** Requirement **
Return the records below from the line containing "Instruction: Select the" onward, exactly, through and including the last line.

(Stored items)
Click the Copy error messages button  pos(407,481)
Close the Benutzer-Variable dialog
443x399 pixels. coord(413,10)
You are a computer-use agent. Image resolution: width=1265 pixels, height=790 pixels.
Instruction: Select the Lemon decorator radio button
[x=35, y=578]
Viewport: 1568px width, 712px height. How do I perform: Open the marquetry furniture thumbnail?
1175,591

** Answer box **
Instruction: Select the Lemon decorator radio button
[x=35, y=578]
Viewport: 1568px width, 712px height. How do I perform: Open the marquetry furniture thumbnail?
1175,591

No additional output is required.